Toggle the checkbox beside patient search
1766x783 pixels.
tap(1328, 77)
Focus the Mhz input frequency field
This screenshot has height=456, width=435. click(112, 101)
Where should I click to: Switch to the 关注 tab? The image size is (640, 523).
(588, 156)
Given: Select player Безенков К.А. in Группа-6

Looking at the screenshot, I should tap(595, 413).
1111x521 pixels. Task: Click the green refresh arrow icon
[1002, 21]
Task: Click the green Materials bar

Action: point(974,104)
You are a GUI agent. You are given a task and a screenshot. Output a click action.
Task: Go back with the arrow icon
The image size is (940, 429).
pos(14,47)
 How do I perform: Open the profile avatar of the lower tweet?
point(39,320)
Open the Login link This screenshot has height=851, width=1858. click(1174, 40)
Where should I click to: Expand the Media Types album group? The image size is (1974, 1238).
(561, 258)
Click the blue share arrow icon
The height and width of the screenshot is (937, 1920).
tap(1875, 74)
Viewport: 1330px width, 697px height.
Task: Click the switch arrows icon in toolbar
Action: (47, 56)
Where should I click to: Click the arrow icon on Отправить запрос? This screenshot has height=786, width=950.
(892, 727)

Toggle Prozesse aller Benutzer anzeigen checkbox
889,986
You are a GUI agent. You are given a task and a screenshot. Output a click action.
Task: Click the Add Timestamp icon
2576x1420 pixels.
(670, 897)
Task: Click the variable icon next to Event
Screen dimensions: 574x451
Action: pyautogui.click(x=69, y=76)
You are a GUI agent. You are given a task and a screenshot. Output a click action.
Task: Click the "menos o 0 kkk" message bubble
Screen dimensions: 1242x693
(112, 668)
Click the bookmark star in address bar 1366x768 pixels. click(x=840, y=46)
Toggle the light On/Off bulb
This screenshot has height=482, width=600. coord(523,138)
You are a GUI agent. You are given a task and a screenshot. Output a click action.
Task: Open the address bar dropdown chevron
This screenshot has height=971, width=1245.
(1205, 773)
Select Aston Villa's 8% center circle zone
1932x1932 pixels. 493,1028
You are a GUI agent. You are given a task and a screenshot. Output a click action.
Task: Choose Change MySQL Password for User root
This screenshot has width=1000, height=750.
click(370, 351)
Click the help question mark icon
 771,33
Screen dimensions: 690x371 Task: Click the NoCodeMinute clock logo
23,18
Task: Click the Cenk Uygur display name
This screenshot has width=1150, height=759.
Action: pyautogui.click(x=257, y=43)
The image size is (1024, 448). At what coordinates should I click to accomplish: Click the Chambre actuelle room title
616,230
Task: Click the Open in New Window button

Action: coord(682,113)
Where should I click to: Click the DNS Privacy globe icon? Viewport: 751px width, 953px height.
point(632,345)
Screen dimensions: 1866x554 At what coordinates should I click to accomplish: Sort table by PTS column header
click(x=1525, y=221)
=======
> _Exercise brief_
Write down all of the records again, word for word.

> _Written solution_
Toggle the checkbox beside patient search
1766x783 pixels.
tap(1328, 77)
Focus the Mhz input frequency field
This screenshot has height=456, width=435. click(112, 101)
Where should I click to: Switch to the 关注 tab? The image size is (640, 523).
(588, 156)
Given: Select player Безенков К.А. in Группа-6

Looking at the screenshot, I should tap(595, 413).
1111x521 pixels. Task: Click the green refresh arrow icon
[1002, 21]
Task: Click the green Materials bar

Action: point(974,104)
You are a GUI agent. You are given a task and a screenshot. Output a click action.
Task: Go back with the arrow icon
The image size is (940, 429).
pos(14,47)
 How do I perform: Open the profile avatar of the lower tweet?
point(39,320)
Open the Login link This screenshot has height=851, width=1858. click(1174, 40)
Where should I click to: Expand the Media Types album group? The image size is (1974, 1238).
(561, 258)
Click the blue share arrow icon
The height and width of the screenshot is (937, 1920).
tap(1875, 74)
Viewport: 1330px width, 697px height.
Task: Click the switch arrows icon in toolbar
Action: (47, 56)
Where should I click to: Click the arrow icon on Отправить запрос? This screenshot has height=786, width=950.
(892, 727)

Toggle Prozesse aller Benutzer anzeigen checkbox
889,986
You are a GUI agent. You are given a task and a screenshot. Output a click action.
Task: Click the Add Timestamp icon
2576x1420 pixels.
(670, 897)
Task: Click the variable icon next to Event
Screen dimensions: 574x451
Action: pyautogui.click(x=69, y=76)
You are a GUI agent. You are given a task and a screenshot. Output a click action.
Task: Click the "menos o 0 kkk" message bubble
Screen dimensions: 1242x693
(112, 668)
Click the bookmark star in address bar 1366x768 pixels. click(x=840, y=46)
Toggle the light On/Off bulb
This screenshot has height=482, width=600. coord(523,138)
You are a GUI agent. You are given a task and a screenshot. Output a click action.
Task: Open the address bar dropdown chevron
This screenshot has height=971, width=1245.
(1205, 773)
Select Aston Villa's 8% center circle zone
1932x1932 pixels. 493,1028
You are a GUI agent. You are given a task and a screenshot. Output a click action.
Task: Choose Change MySQL Password for User root
This screenshot has width=1000, height=750.
click(370, 351)
Click the help question mark icon
 771,33
Screen dimensions: 690x371 Task: Click the NoCodeMinute clock logo
23,18
Task: Click the Cenk Uygur display name
This screenshot has width=1150, height=759.
Action: pyautogui.click(x=257, y=43)
The image size is (1024, 448). At what coordinates should I click to accomplish: Click the Chambre actuelle room title
616,230
Task: Click the Open in New Window button

Action: coord(682,113)
Where should I click to: Click the DNS Privacy globe icon? Viewport: 751px width, 953px height.
point(632,345)
Screen dimensions: 1866x554 At what coordinates should I click to accomplish: Sort table by PTS column header
click(x=1525, y=221)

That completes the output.